Background: Double-check protocol compliance during administration is low. Regardless, most high-risk medication administrations are performed without incidents. The present study investigated the process of preparing and administrating high-risk medication and examined which variations occur in daily practice. Additionally, we investigated which considerations were taken into account when deviating from the guidelines.

Methods: Ten Dutch hospital wards participated. The Functional Resonance Analysis Method was applied to construct a model depicting the Dutch guidelines and a ward-overarching model visualizing daily practice. To create the ward-overarching model, eight semi-structured interviews were conducted per ward discussing the preparation and administration of high-risk medication. Work related Efficiency-Thoroughness Trade-Off rules were used to structure subconscious considerations.

Results: In total, 77 nurses were interviewed. Six model deviations were found between the guideline model and ward-overarching model. Notably, four variations in double-check procedures were found. Here, time pressure was an important factor. Nurses made a risk-assessment, considering for patient stability, and difficulty of calculations, to determine whether the double-check would be executed. Additionally, subconscious reasonings, such as trusting their own or colleagues expertise, weighed on the decision.

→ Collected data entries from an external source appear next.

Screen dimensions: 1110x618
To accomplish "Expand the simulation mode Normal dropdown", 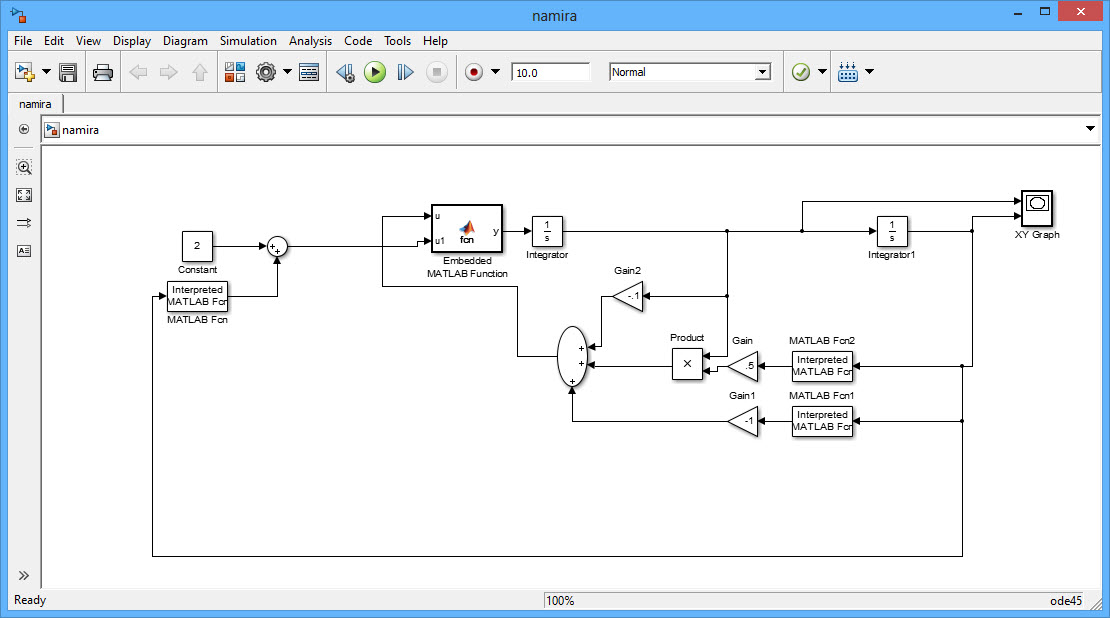I will point(763,72).
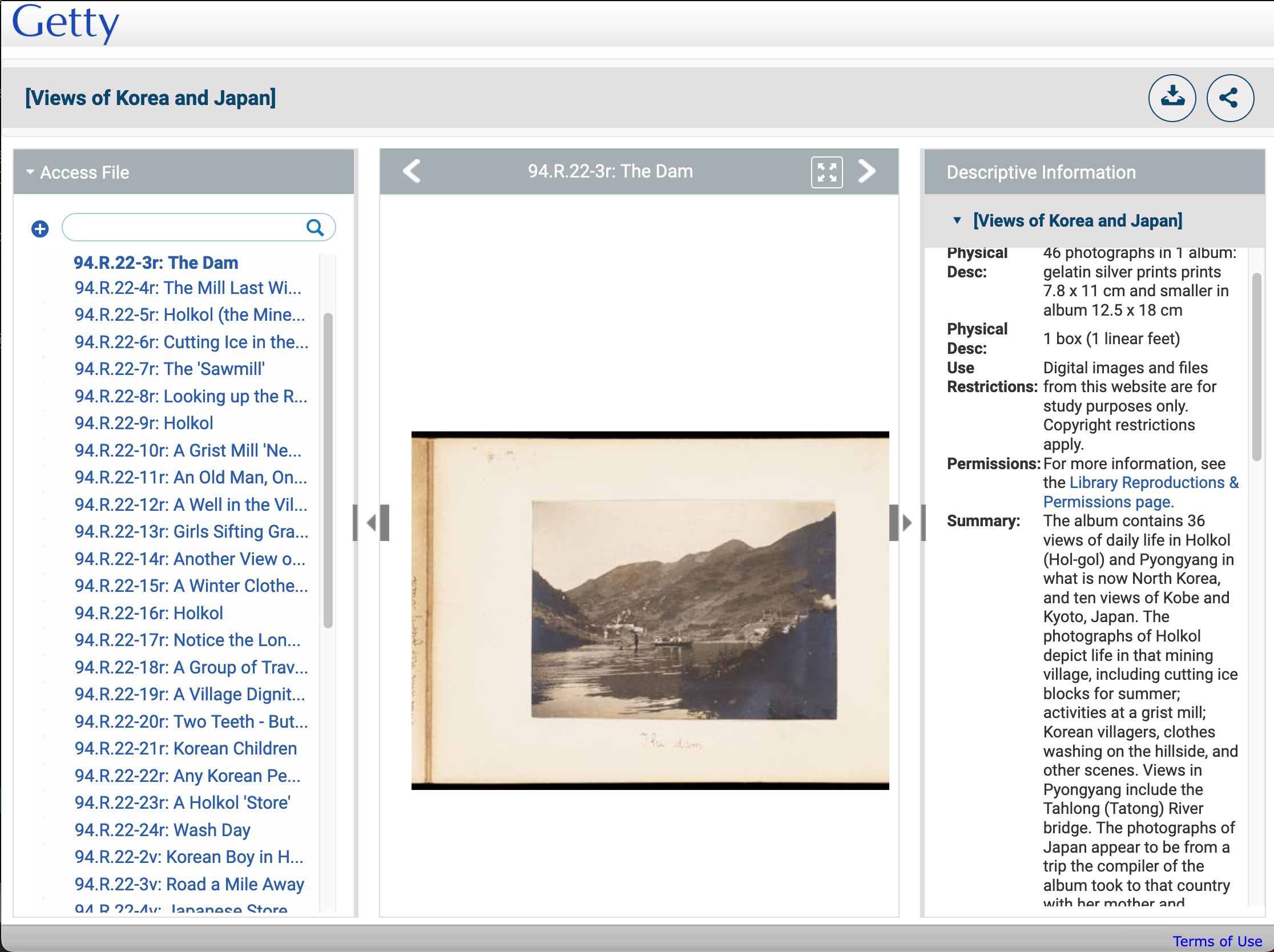Click the fullscreen expand icon for image
The width and height of the screenshot is (1274, 952).
826,170
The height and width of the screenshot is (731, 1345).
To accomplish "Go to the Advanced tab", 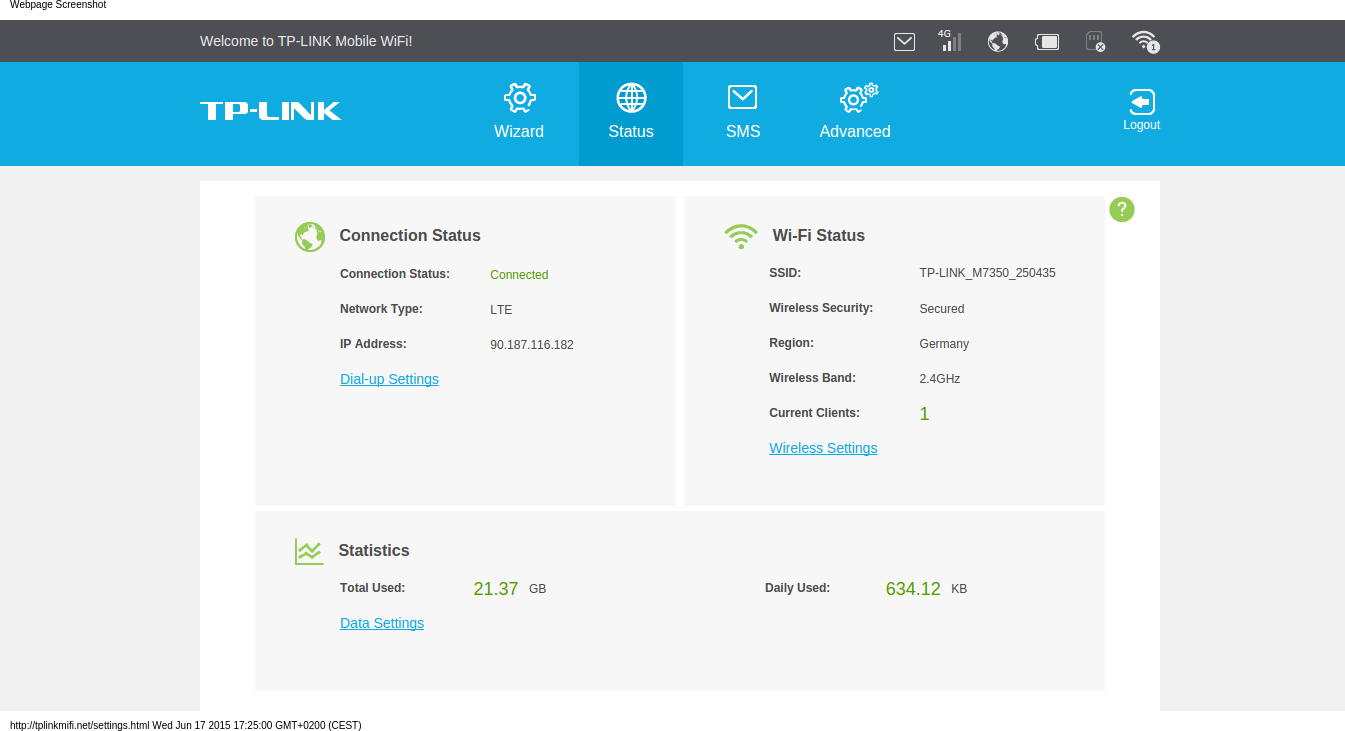I will tap(855, 112).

Conclusion: Time pressure is the most important factor that withholds nurses from performing the double-check. Nurses instead conduct a risk-assessment to decide if the double-check will be executed. The double-check can thus become habitual or unnecessary for certain medications. In future research, insights of the FRAM could be used to make ward-specific alterations for the double-check procedure of medications, that focus on feasibility in daily practice, while maintaining patient safety.